The final season of The Crown is coming later this year, and it will be split into two parts. “Part one” will drop on November 16 and focus on the period of time around Princess Diana’s death. “Part two” will then premiere on December 14 and will focus on then-Prince Charles’s marriage to Camilla Parker-Bowles, as well as Princes William and Harry becoming young men (and Will’s university years with Kate Middleton). 

 

A teaser dropped with the split date announcement, featuring nods to Claire Foy’s and Olivia Colman’s iterations of Queen Elizabeth II, before coalescing in Imelda Staunton’s somewhat dour visage as QEII as she asks in voiceover, “But what about the woman I put aside?”

The hook here is obviously the split date premieres. This is a good move by Netflix. The Crown is one of their legit smash hit shows, it’s entering its final season, time to milk that cow for all it’s worth. Also, while binge watching is undoubtedly a preference among audiences, there is no question that bingeing is bad for shows, at least in terms of cultural footprints. No matter how big a show is when it premieres, by the end of the following week, it’s gone from the discourse.
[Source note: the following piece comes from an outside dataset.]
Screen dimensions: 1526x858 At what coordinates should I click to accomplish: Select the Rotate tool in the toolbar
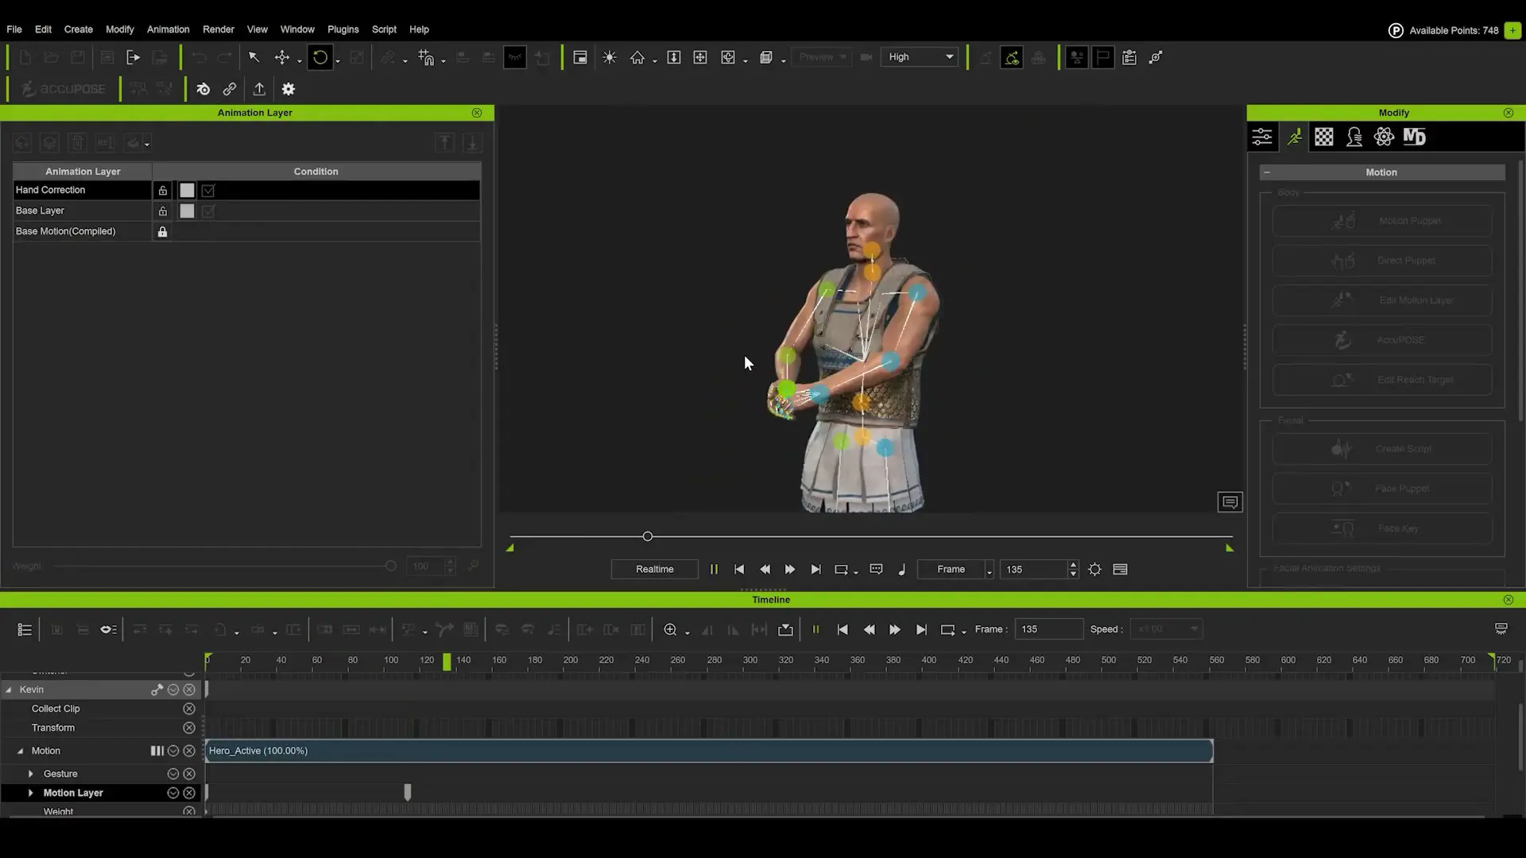tap(321, 56)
Worse, oftentimes binge shows see diminishing returns in ratings from season to season, premiering big only to see the audience whittle away with each new multi-episode drop. While I think The Crown has suffered from a creative diminishing of returns, popularity-wise, it is one of the few original series on Netflix to buck this trend. So, yes, by all means, split the final season in two.

 

Also, narratively, it makes sense to allow a moment between Diana’s death and Charles’s second marriage and William and Harry’s first years of independent adult life. Diana’s death represents a major rupture for the royal family, not just the high-profile divorce that proceeded it, but the queen’s “annus horribilis” in 1997 and the public reaction to her non-reaction in the immediate wake of Diana’s death. That’s a lot! Letting these two pieces of narrative stand apart and have their own space within the audience’s mind is a good idea.

But while there are creative considerations in play, let’s be real, the main reason to split the final season is to milk ratings, especially since, despite some rumors that they would try weekly episodes for scripted series, Netflix doubled down on their binge model. Breaking up a new season into chunks is the only way to both stretch a show’s cultural footprint and still honor the binge model. (I, personally, prefer the hybrid model utilized by series like Loki and Our Flag Means Death—drop two or three episodes as a premiere, then go weekly with the remaining episodes.) By splitting The Crown’s final season in two, Netflix can dominate the streaming landscape at the end of the year, with the hope that The Crown is the show we’re all watching during the holidays. 

 

Whether or not it works depends on how tired everyone is of the royals after several years of scandal, mourning, and family drama. The Crown has always been about imagining the behind-the-scenes drama of the Windsors, but the last few years, their drama has been very much in front of the scenes. I expect Part One will do well because of the insatiable appetite for all things Princess Di. But Part Two? Do people really care about Prince Charles’s wedding drama? There’s only one royal wedding which behind-the-scenes drama interests me, and spoiler alert, it’s not his. Although, there would be something sort of meta-delicious about everyone tapping out on The Crown after Part One and Diana’s exit from the narrative. Art imitates life, and all.